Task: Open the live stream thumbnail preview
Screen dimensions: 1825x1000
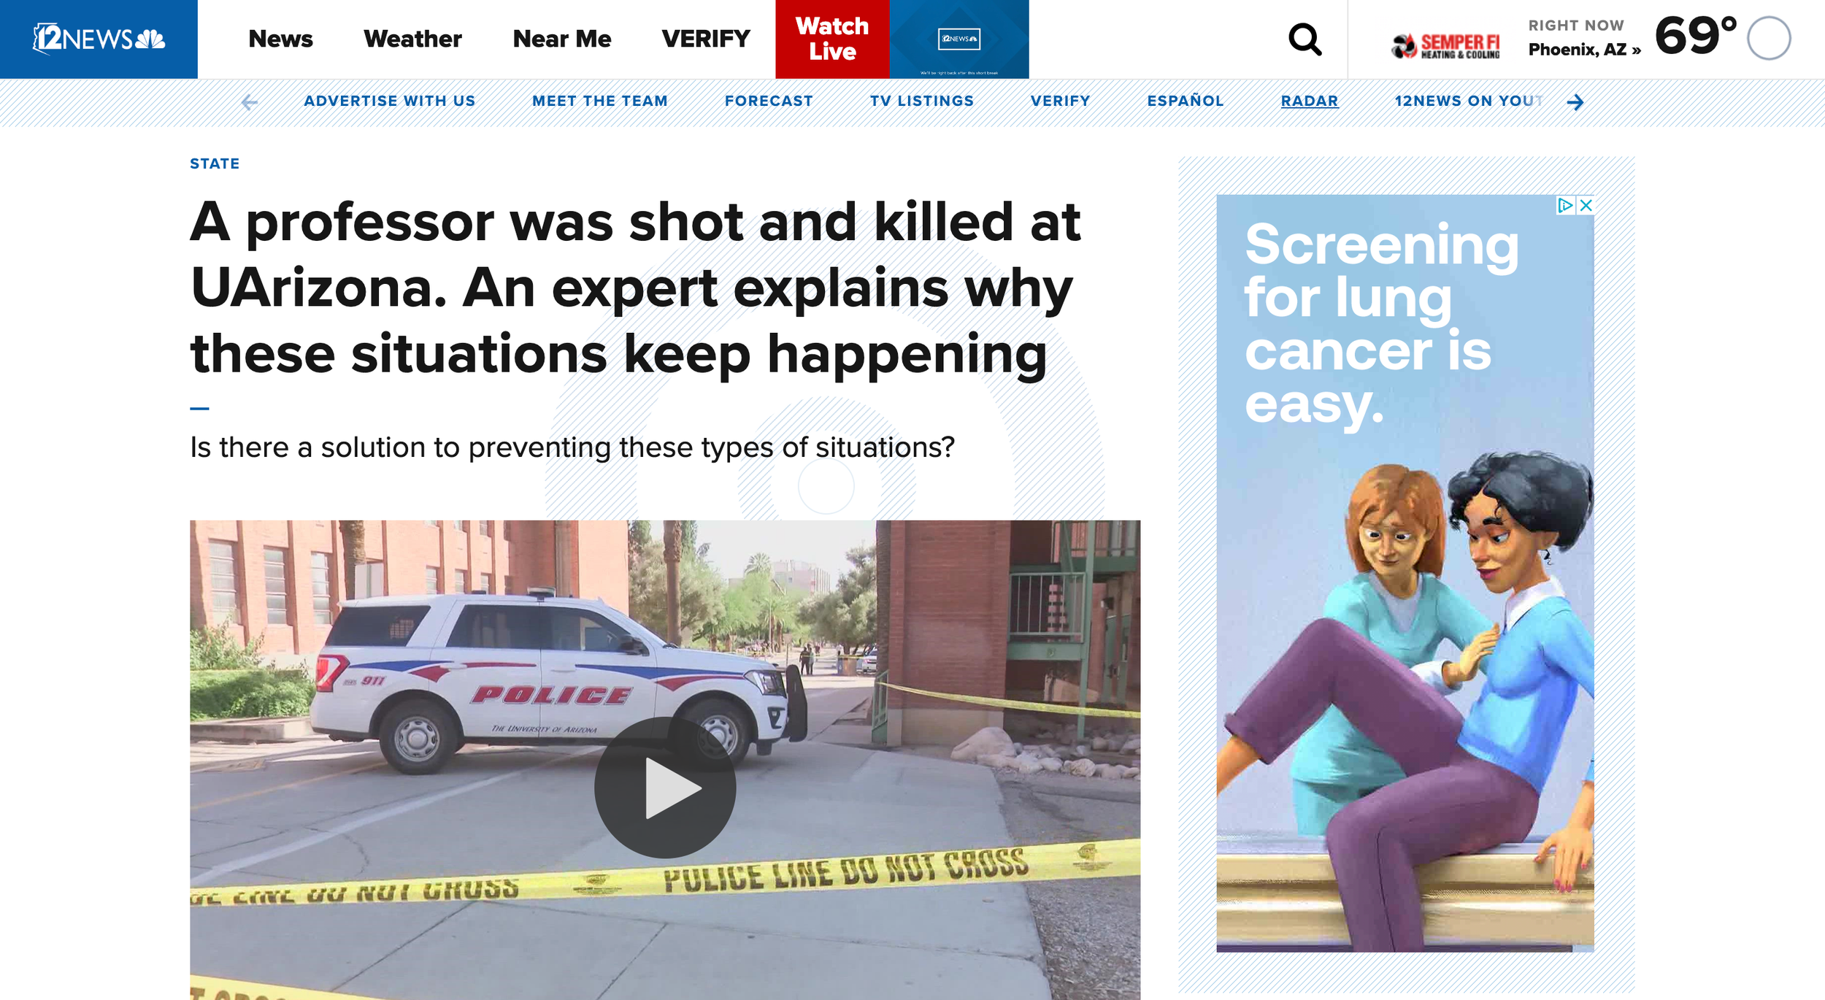Action: (x=958, y=39)
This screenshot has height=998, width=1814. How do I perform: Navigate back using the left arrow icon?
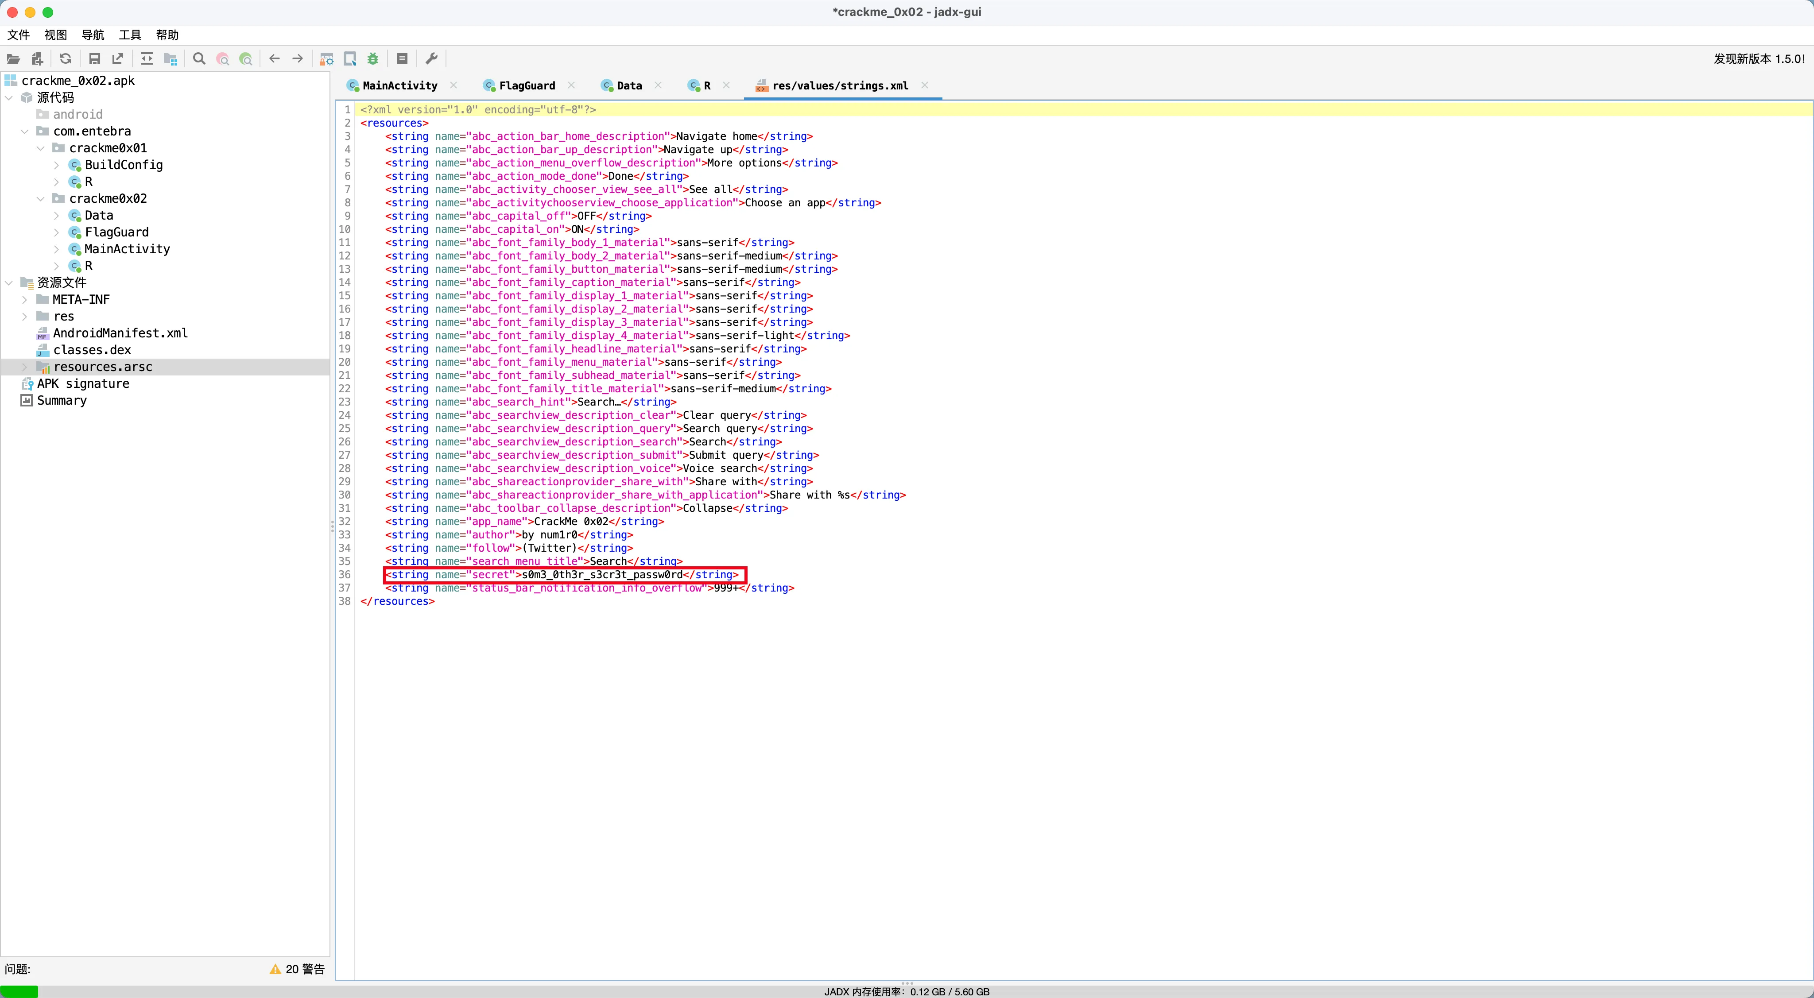click(274, 59)
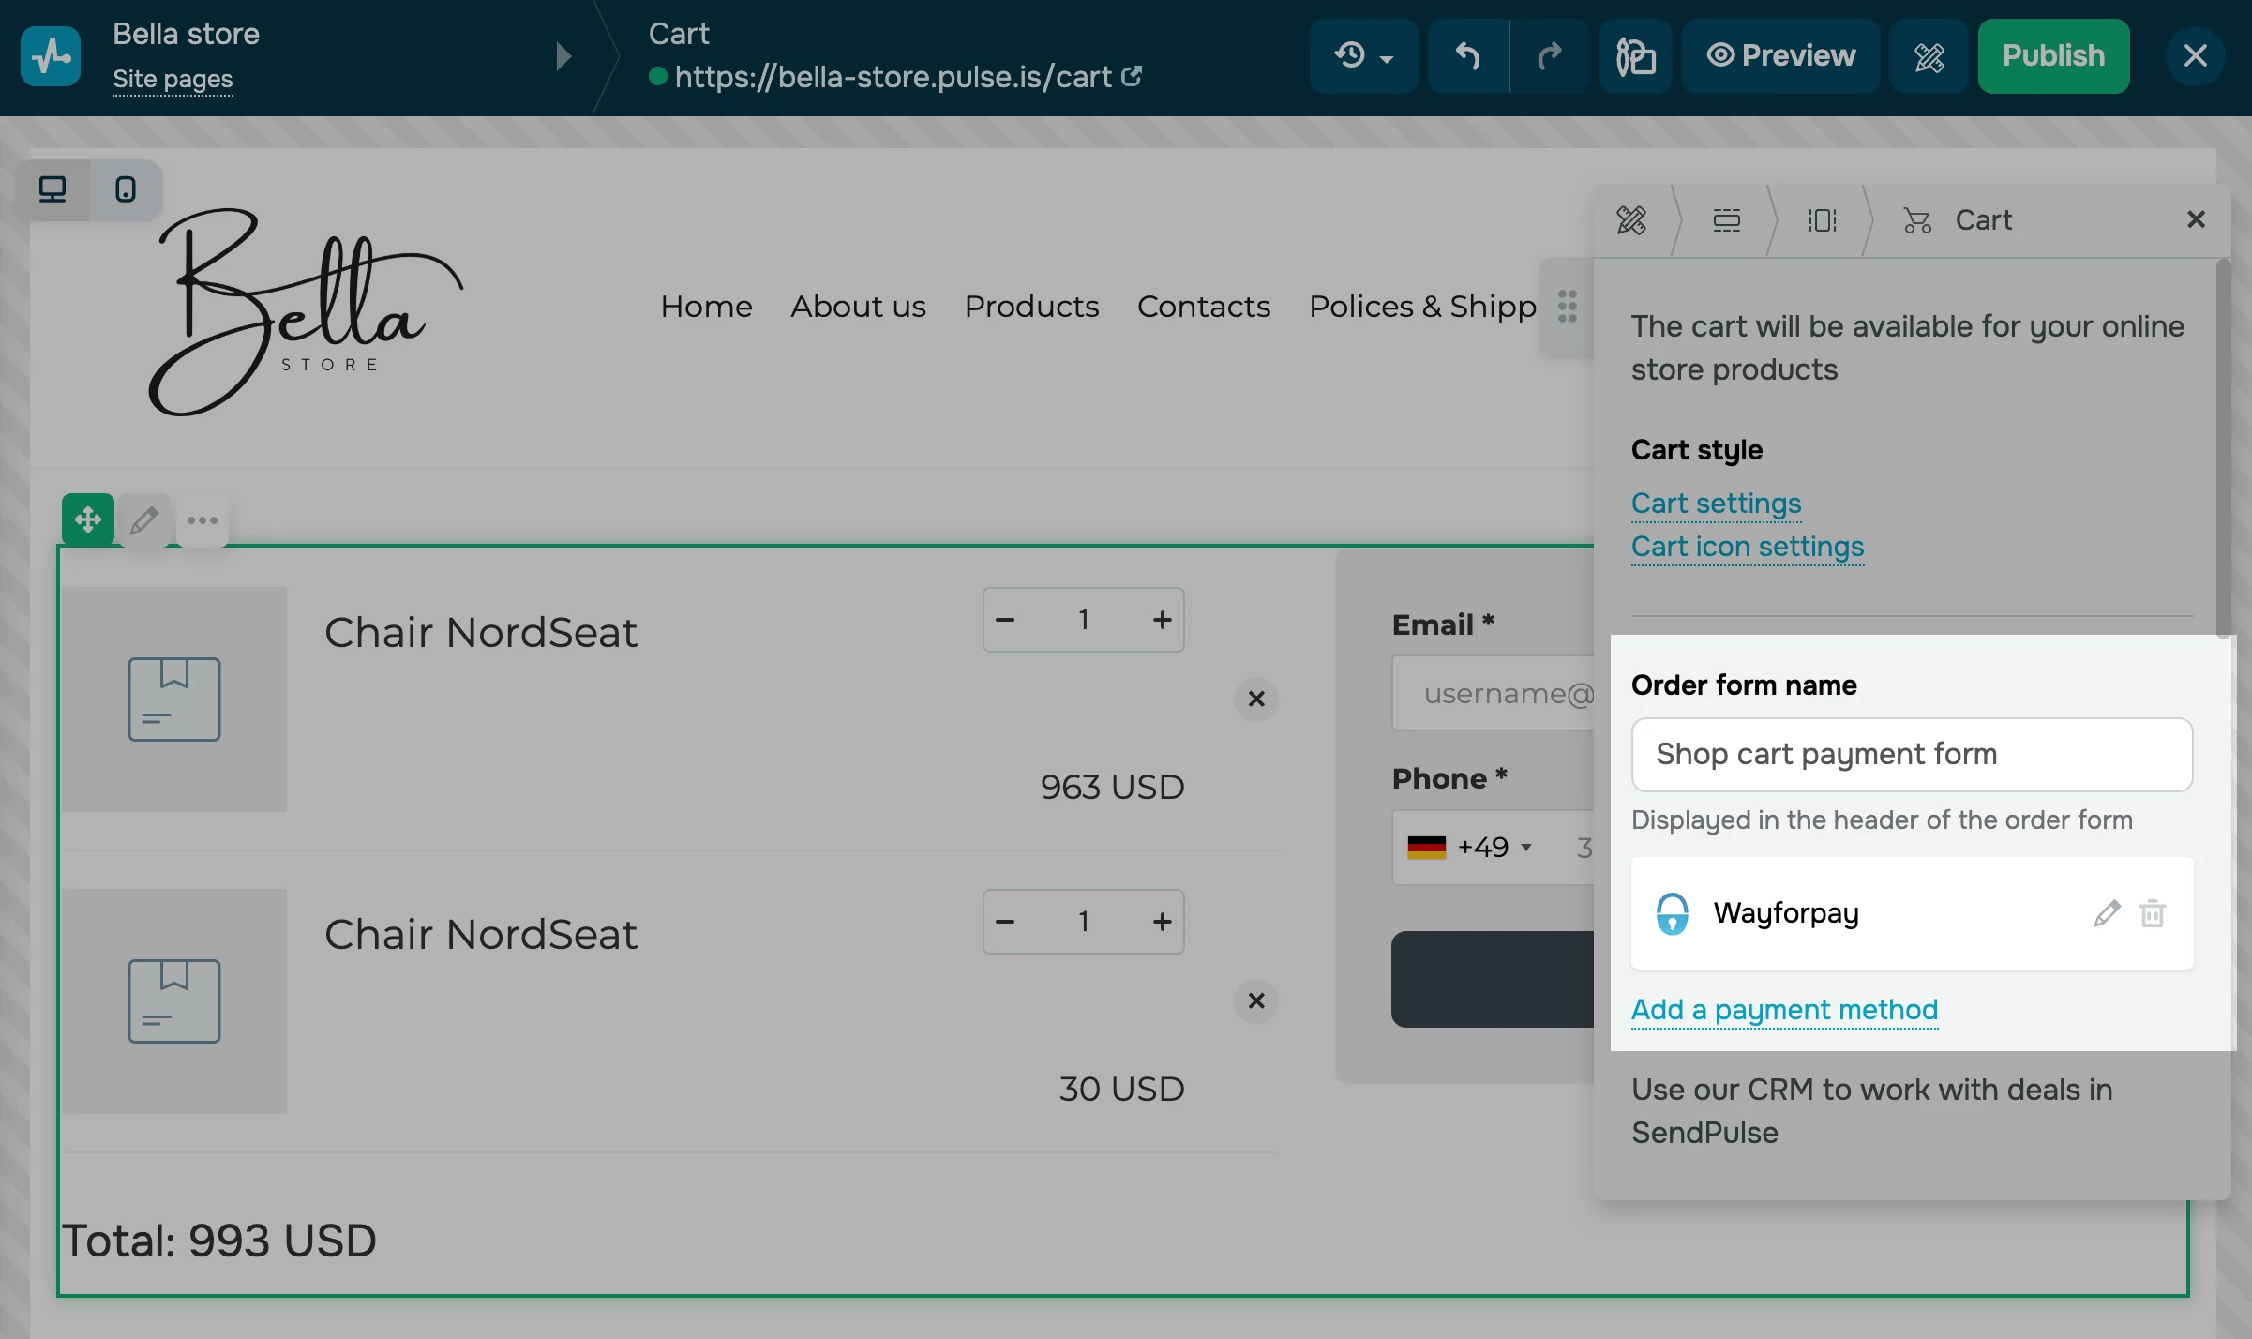Screen dimensions: 2252x1339
Task: Remove first Chair NordSeat from cart
Action: (1256, 700)
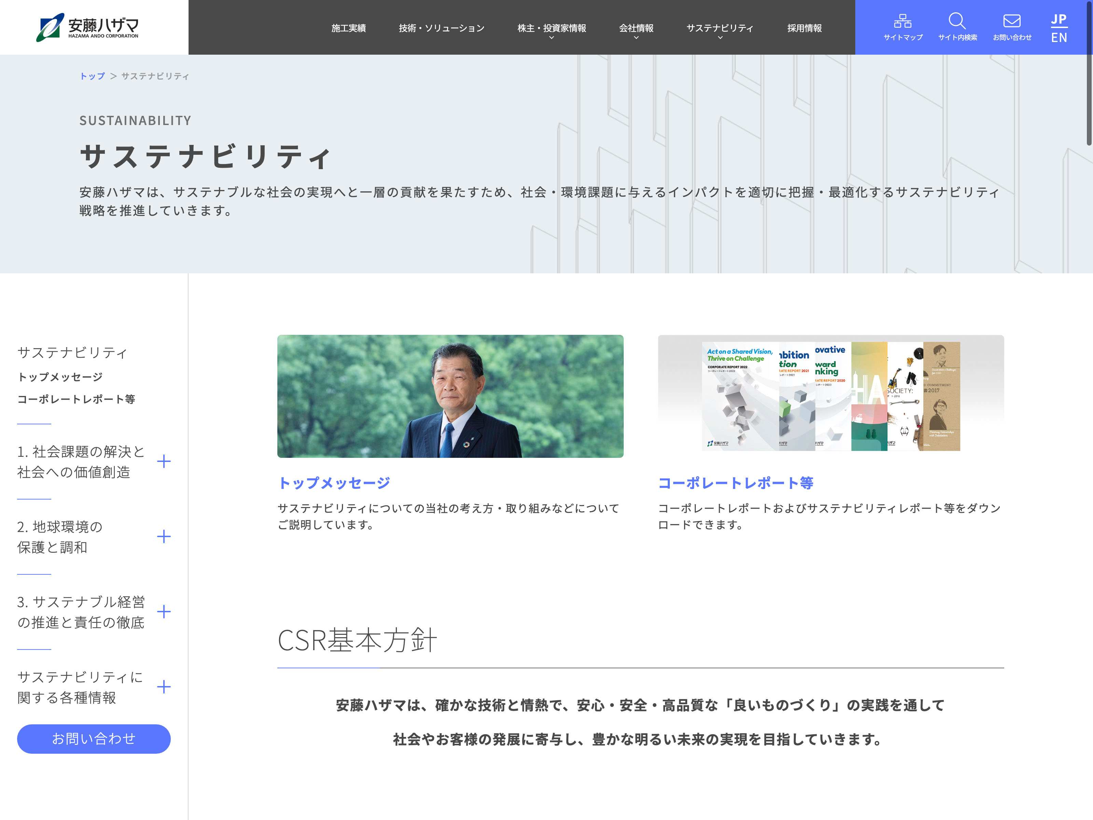Click the Hazama Ando corporation logo
The height and width of the screenshot is (820, 1093).
pyautogui.click(x=88, y=27)
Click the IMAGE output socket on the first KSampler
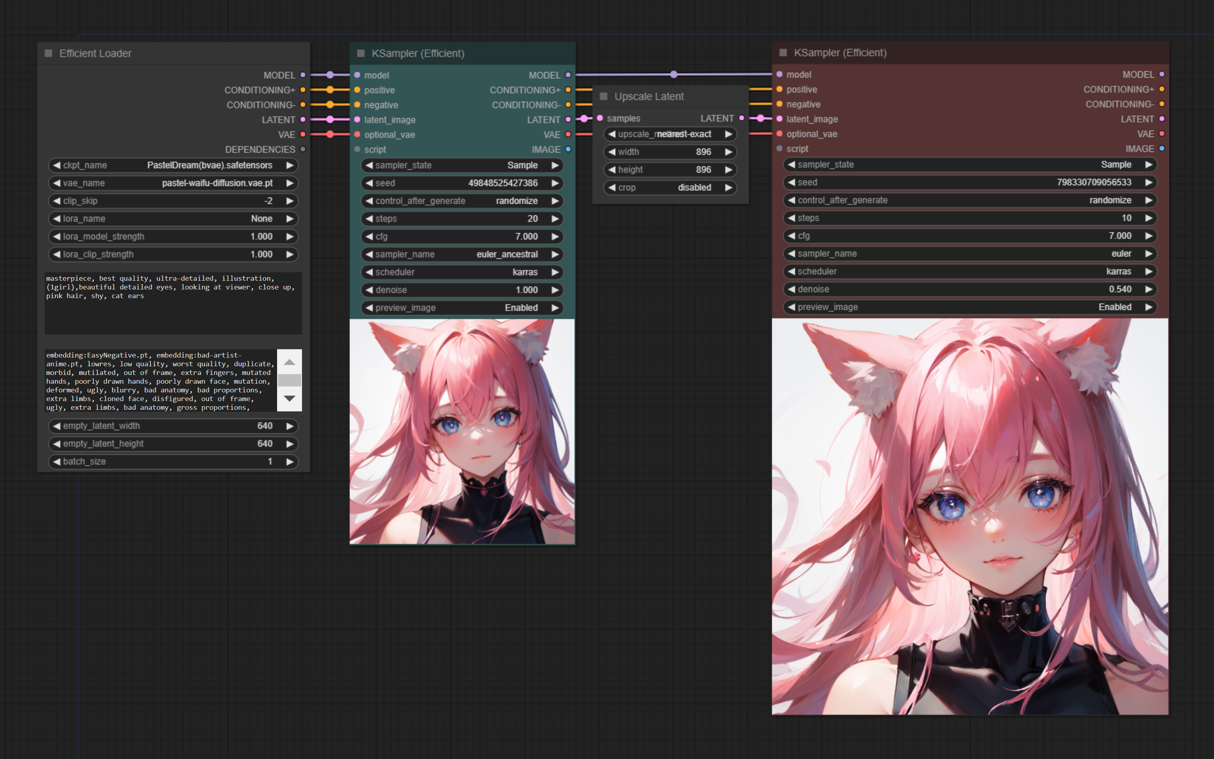 [568, 149]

----

== What to produce ==
The records above should be returned exactly; no image belongs in the copy.

== Task solution ==
Task: Open the live stream thumbnail preview
Screen dimensions: 1825x1000
Action: (x=958, y=39)
This screenshot has height=998, width=1814. How do I perform: Navigate back using the left arrow icon?
click(274, 59)
Screen dimensions: 2252x1339
Task: Remove first Chair NordSeat from cart
Action: (1256, 700)
Click the Hazama Ando corporation logo
The height and width of the screenshot is (820, 1093).
pyautogui.click(x=88, y=27)
Click the IMAGE output socket on the first KSampler
 [568, 149]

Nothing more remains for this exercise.